• WHAT YOU HAVE TO DO
Set down, word for word, the line with "You are a GUI" and the lines after it through the final line of the data below, without pictures.

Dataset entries
################

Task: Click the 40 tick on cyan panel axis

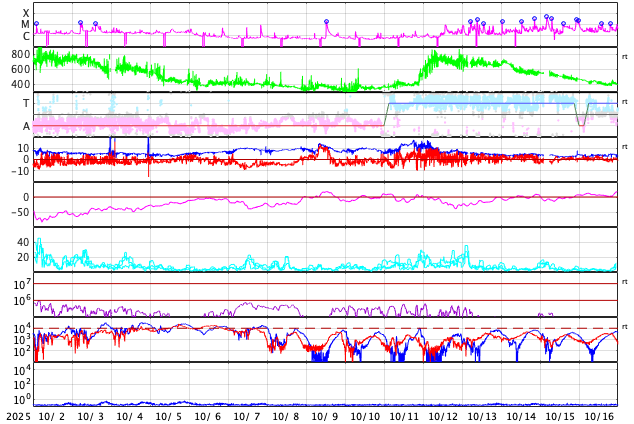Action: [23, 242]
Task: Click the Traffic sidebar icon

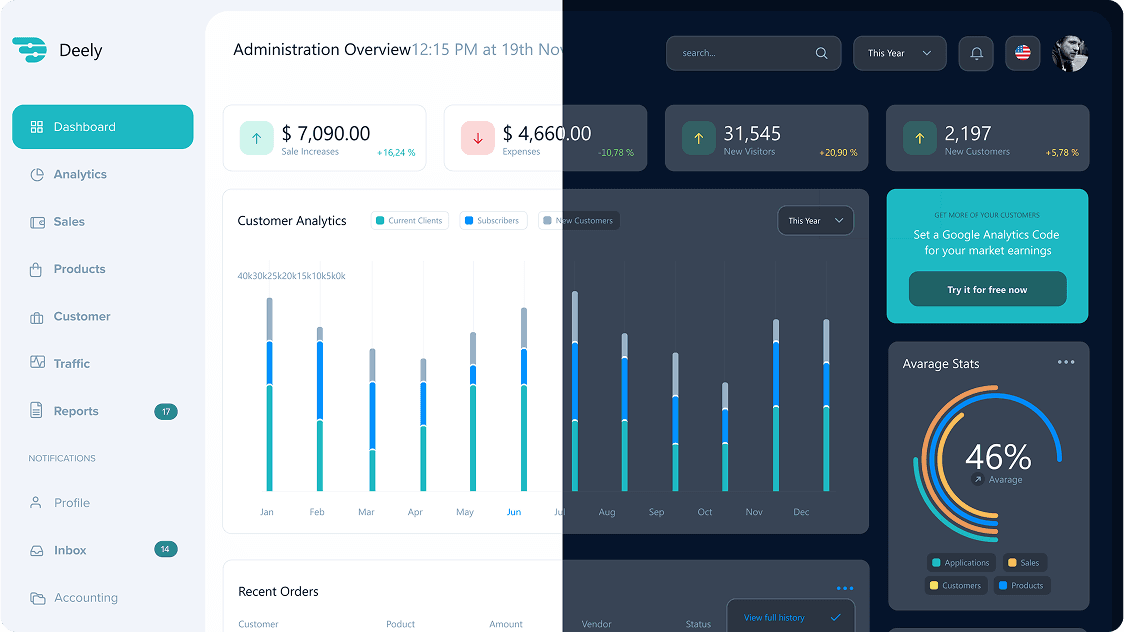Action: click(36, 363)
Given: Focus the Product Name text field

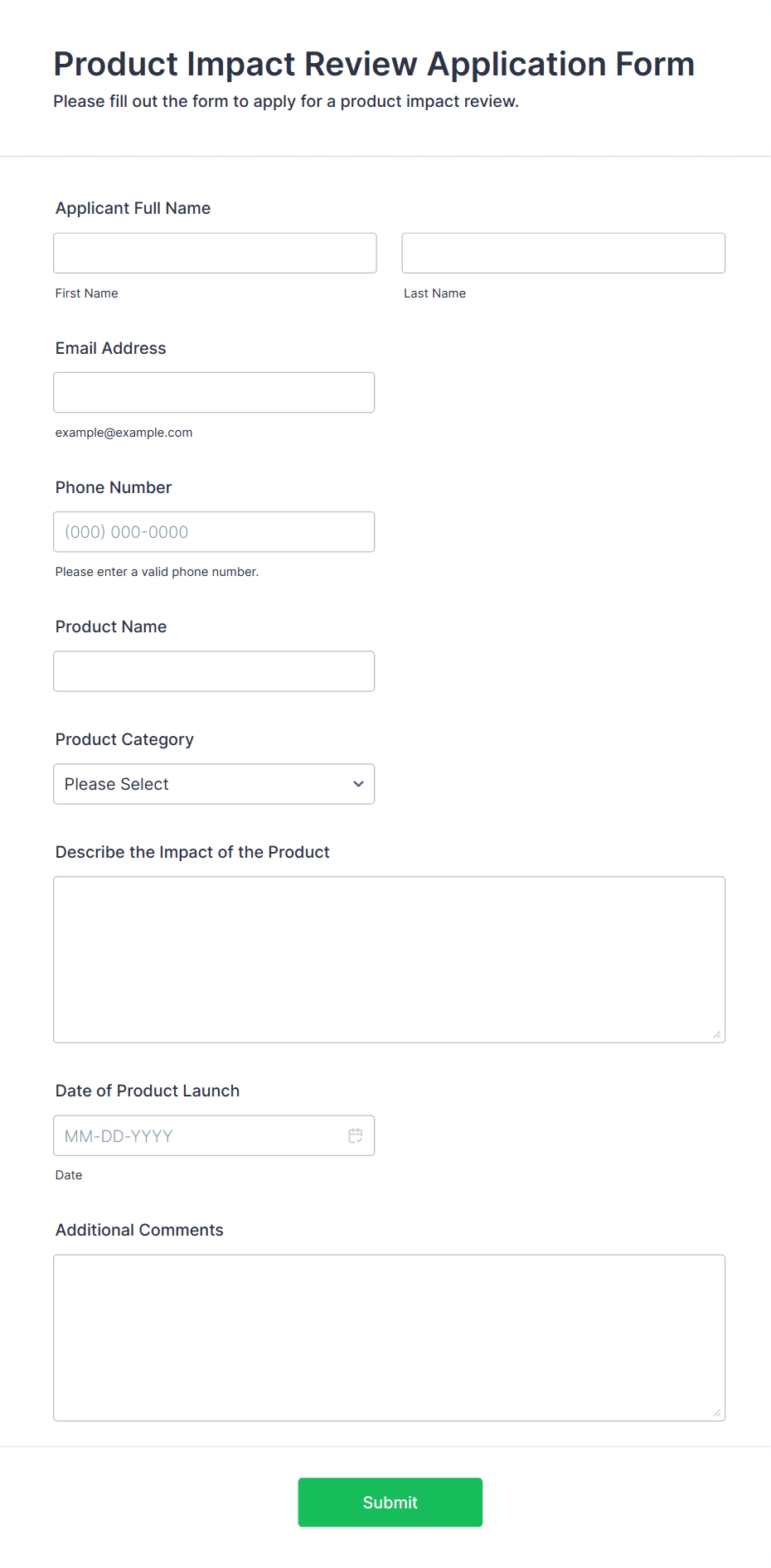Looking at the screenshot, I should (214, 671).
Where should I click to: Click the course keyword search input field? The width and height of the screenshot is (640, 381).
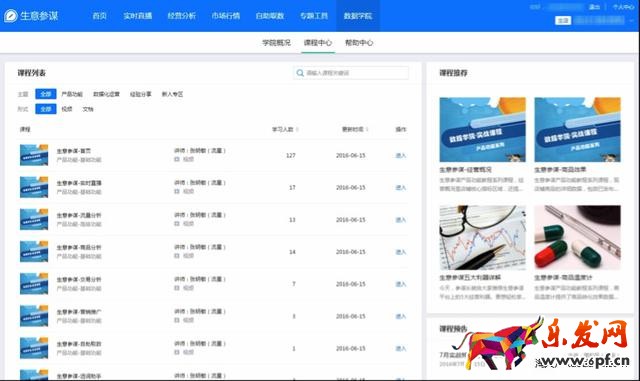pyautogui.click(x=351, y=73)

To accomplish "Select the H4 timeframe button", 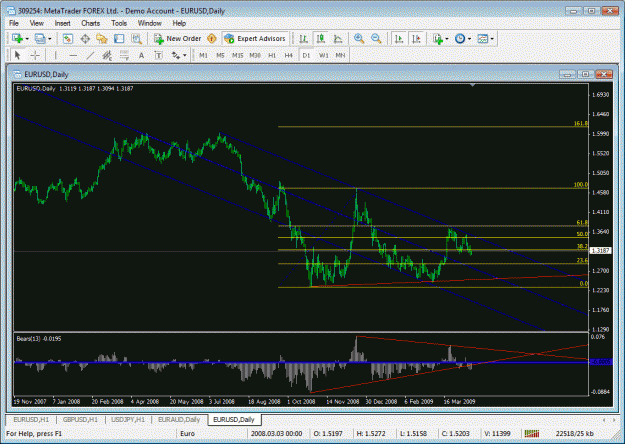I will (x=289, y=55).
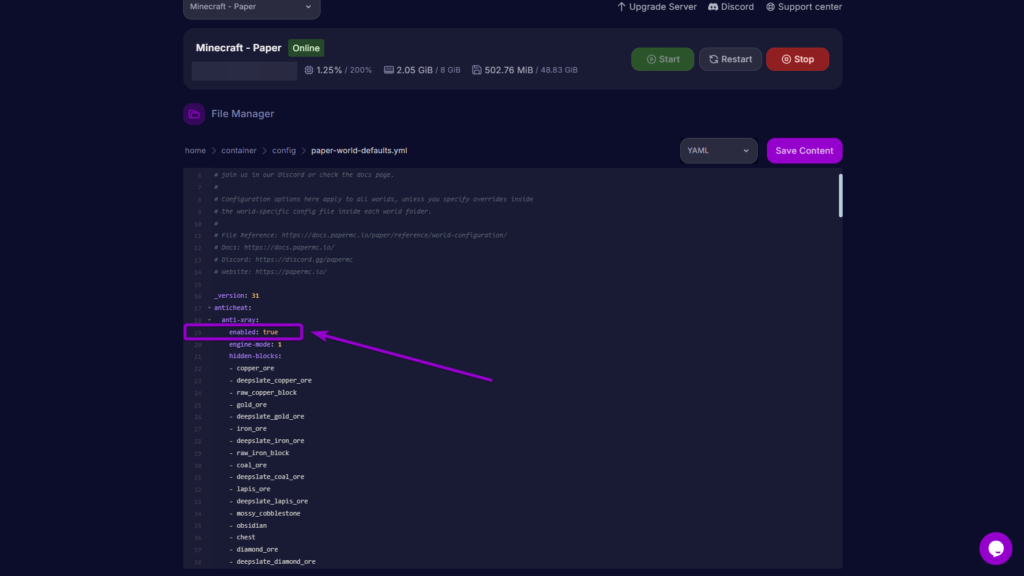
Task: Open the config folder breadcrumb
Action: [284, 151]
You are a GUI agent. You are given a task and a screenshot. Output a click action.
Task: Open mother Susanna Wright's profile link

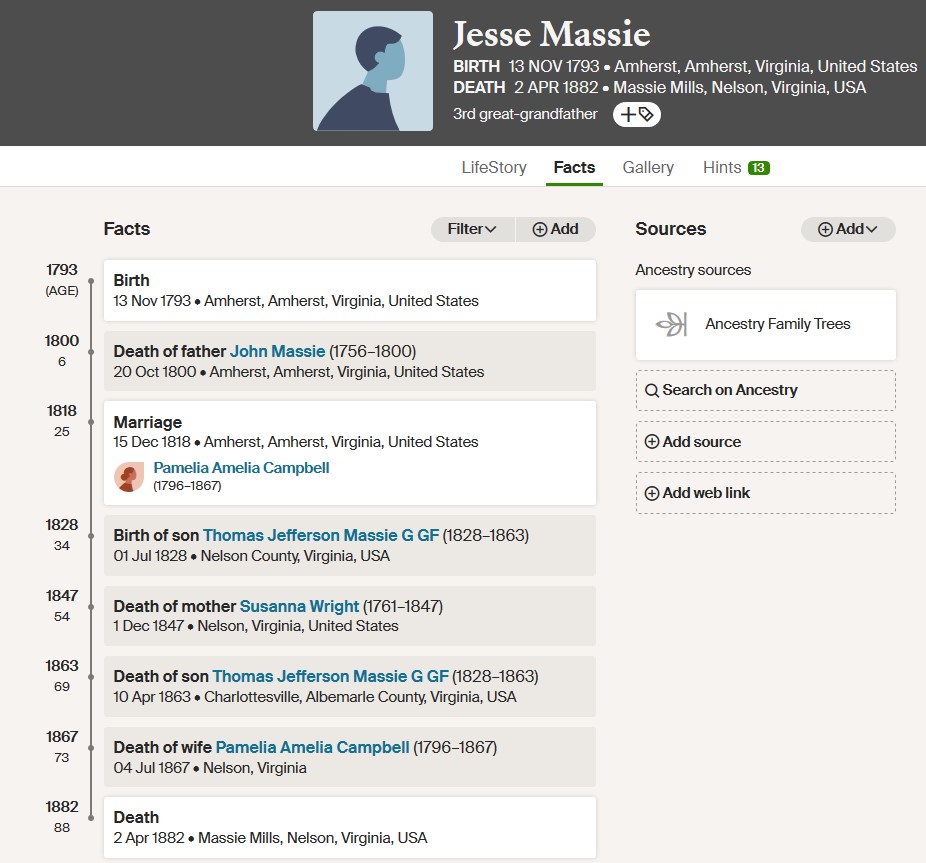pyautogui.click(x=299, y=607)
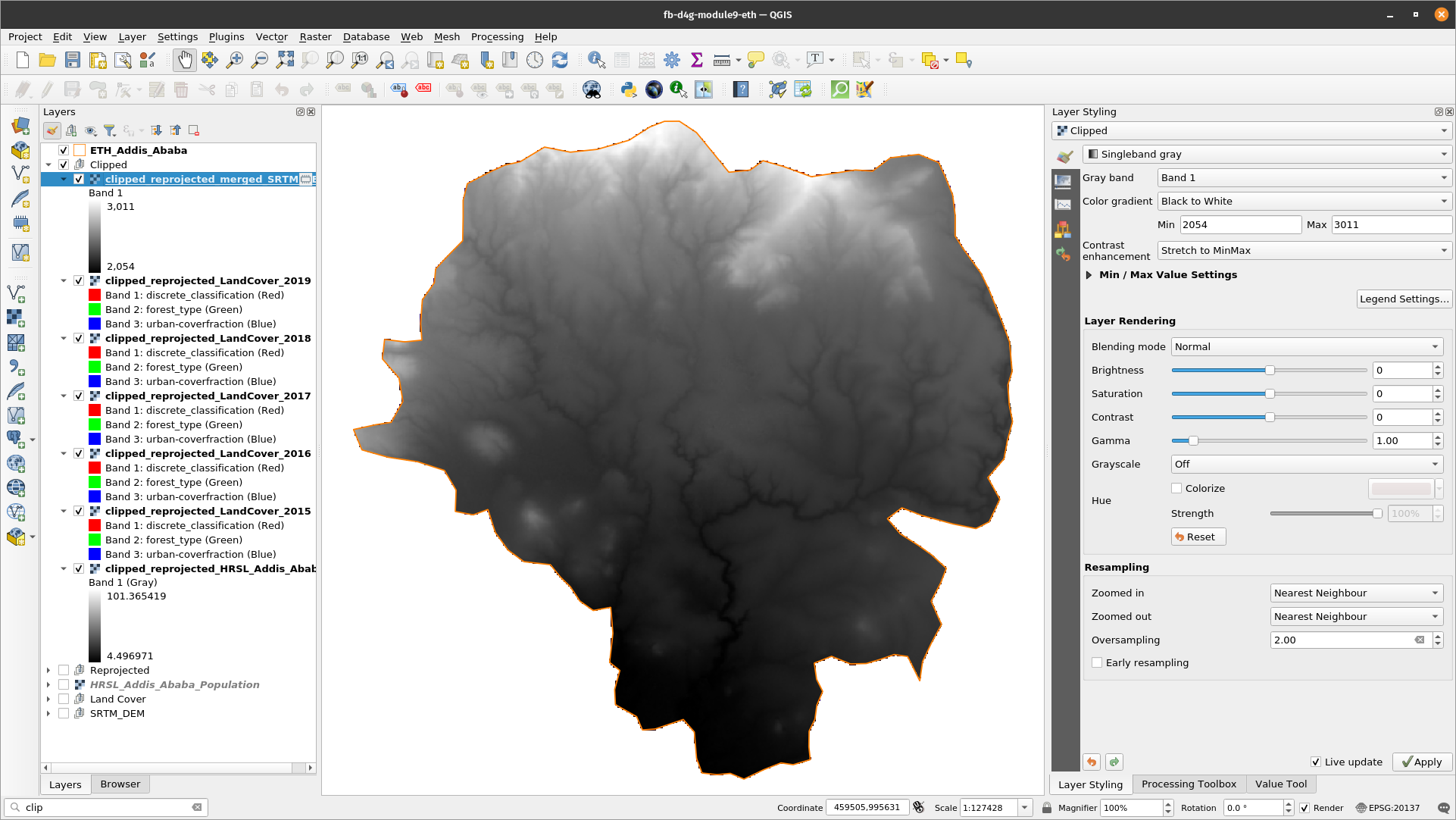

################

• RESULT BELOW
You are a GUI agent. You are given a task and a screenshot. Output a click action.
Task: Open mother Susanna Wright's profile link

pyautogui.click(x=299, y=607)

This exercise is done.